__What this exercise asks__:
1: Using the text on CRISPR-based drug target discovery, say whether each statement agrees with it, answering yes or no and quoting the deciding words: (a) The lab's web-based software for designing custom screens is called Green Listed. (b) The lab deposits its CRISPR plasmids at a commercial repository. (c) Jiang L et al., 2021 is where the Rapid CRISPR Competitive/RCC assay is described.
2: Rename "custom screens" to "pooled screens" in the text on CRISPR-based drug target discovery, starting with "CRISPR-based drug target" and going on through "non-profit repository Addgene.".

__Exercise passage__:
= = = = =
CRISPR-based drug target discovery in cancer and autoimmunity
A major part of the different projects in the lab involves using CRISPR-based custom screens as a discovery platform to understand complex biological processes and to identify novel drug targets. To facilitate the design of these custom screens, we have developed a freely accessible web-based software called Green Listed. A review describing bioinformatics tools we use designing and analyzing hypothesis-driven CRISPR screens can be found in Iyer VS et al., 2020). Related CRISPR plasmids that we have deposited can be found at the non-profit repository Addgene.
Examples of how we work with CRISPR for discovery in vitro and in vivo is found in Shen Y et al., 2021, where we describe the Rapid CRISPR Competitive/RCC assay and the ImmunoCRISPR/iCR model system), as well as in Jiang L et al., 2021, Cancer Research, where we study the CRISPR DNA damage response).
= = = = =
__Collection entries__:
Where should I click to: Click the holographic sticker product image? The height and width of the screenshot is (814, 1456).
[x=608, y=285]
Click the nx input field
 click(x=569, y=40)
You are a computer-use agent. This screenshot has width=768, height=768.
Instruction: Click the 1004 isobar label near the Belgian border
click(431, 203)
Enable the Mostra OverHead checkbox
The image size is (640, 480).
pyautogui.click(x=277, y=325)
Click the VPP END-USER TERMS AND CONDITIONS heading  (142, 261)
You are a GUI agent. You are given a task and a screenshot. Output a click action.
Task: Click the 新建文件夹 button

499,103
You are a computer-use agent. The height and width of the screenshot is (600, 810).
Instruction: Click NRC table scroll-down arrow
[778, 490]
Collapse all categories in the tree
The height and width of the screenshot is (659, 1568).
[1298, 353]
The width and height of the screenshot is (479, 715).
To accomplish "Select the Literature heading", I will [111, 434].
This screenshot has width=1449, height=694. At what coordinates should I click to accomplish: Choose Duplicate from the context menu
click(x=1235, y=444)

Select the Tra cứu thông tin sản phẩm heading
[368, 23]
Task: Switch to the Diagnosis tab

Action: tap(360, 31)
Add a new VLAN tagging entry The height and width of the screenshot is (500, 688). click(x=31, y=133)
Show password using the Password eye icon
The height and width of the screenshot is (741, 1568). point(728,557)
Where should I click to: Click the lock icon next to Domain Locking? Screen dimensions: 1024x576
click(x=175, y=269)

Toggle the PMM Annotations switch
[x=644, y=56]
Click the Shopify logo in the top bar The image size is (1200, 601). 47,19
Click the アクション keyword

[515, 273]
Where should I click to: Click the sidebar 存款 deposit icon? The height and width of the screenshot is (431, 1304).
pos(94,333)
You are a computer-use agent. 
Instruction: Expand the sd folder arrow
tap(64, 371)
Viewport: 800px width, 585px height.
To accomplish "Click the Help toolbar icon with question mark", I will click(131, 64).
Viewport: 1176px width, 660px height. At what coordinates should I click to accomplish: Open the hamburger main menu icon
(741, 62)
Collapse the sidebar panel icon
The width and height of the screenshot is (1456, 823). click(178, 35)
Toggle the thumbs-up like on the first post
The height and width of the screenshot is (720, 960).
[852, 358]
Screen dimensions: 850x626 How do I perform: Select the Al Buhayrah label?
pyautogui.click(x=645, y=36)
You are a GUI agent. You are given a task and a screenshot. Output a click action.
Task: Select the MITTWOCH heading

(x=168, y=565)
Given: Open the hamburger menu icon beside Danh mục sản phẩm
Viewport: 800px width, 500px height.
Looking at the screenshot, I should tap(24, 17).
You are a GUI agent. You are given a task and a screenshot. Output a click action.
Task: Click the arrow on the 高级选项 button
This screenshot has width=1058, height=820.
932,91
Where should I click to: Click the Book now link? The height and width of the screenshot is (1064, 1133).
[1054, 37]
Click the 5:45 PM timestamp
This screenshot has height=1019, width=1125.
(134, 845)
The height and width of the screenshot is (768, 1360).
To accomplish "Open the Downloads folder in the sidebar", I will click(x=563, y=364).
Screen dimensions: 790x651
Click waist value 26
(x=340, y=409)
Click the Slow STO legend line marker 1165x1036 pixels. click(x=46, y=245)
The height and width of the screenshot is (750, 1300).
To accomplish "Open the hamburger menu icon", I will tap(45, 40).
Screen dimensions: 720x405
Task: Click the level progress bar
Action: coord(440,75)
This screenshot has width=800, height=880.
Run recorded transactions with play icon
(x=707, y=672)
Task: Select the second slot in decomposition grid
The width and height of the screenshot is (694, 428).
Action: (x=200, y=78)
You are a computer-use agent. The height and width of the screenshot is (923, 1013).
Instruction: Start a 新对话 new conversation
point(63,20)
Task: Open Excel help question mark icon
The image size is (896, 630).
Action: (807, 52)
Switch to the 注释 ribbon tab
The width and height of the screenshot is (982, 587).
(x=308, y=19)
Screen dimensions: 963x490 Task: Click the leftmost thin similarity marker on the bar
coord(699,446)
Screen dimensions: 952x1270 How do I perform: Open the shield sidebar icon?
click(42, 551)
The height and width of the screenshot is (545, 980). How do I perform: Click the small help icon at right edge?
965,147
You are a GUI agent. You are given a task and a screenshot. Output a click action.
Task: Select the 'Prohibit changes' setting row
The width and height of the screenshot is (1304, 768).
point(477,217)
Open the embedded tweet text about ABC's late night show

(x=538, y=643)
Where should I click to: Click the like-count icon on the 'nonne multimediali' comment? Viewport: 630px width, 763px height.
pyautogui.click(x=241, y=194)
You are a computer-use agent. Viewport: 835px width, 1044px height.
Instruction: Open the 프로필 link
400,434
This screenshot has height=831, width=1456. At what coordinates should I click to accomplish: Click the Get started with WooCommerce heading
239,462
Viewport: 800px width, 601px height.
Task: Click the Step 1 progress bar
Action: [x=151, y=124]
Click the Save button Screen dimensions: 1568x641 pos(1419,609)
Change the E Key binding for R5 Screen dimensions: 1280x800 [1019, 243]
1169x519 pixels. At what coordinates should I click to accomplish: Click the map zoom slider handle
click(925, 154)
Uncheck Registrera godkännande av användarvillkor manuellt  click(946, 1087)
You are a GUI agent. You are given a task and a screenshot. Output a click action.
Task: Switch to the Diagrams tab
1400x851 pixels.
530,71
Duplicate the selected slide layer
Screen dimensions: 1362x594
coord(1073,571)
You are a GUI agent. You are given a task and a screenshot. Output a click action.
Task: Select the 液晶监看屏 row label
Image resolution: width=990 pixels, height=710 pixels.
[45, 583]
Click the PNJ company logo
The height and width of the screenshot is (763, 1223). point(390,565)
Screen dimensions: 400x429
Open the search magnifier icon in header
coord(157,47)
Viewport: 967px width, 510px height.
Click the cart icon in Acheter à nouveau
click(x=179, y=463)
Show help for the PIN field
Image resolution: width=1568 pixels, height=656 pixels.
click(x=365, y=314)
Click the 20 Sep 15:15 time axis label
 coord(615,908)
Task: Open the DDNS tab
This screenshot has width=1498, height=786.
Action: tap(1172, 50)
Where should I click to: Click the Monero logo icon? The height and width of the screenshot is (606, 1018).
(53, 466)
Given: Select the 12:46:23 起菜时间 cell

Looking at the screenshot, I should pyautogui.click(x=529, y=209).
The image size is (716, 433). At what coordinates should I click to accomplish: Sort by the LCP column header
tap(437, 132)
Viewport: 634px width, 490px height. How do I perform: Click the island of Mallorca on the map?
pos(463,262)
= = = = =
__Answer list__:
1:
(a) Yes: "we have developed a freely accessible web-based software called Green Listed."
(b) No: "Related CRISPR plasmids that we have deposited can be found at the non-profit repository Addgene."
(c) No: "Shen Y et al., 2021, where we describe the Rapid CRISPR Competitive/RCC assay"

2:
CRISPR-based drug target discovery in cancer and autoimmunity
A major part of the different projects in the lab involves using CRISPR-based pooled screens as a discovery platform to understand complex biological processes and to identify novel drug targets. To facilitate the design of these pooled screens, we have developed a freely accessible web-based software called Green Listed. A review describing bioinformatics tools we use designing and analyzing hypothesis-driven CRISPR screens can be found in Iyer VS et al., 2020). Related CRISPR plasmids that we have deposited can be found at the non-profit repository Addgene.